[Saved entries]
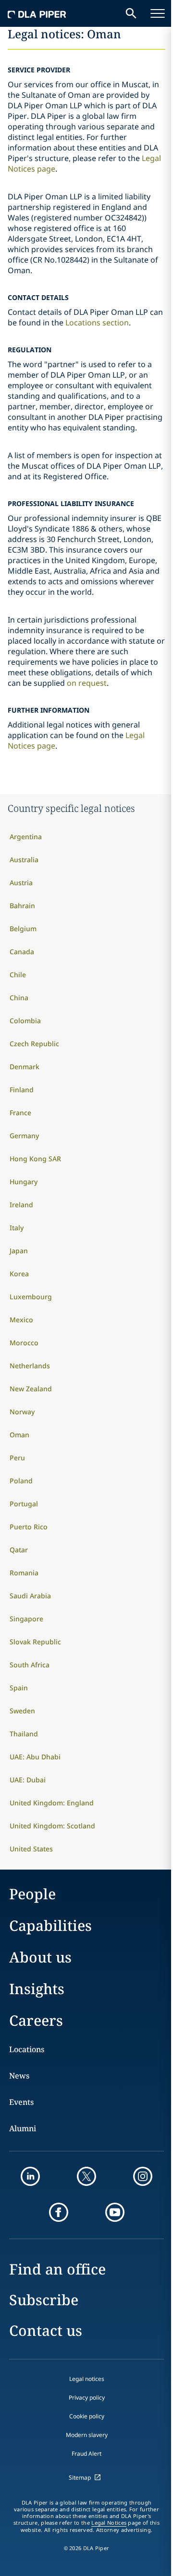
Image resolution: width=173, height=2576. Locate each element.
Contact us (45, 2330)
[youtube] (114, 2212)
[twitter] (86, 2176)
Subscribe (43, 2300)
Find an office (57, 2269)
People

## [TO DO]
A verbatim copy of the data, free of pictures, is the expected answer.

## [WRITTEN ANSWER]
Image resolution: width=173, height=2576. Locate each element.
Contact us (45, 2330)
[youtube] (114, 2212)
[twitter] (86, 2176)
Subscribe (43, 2300)
Find an office (57, 2269)
People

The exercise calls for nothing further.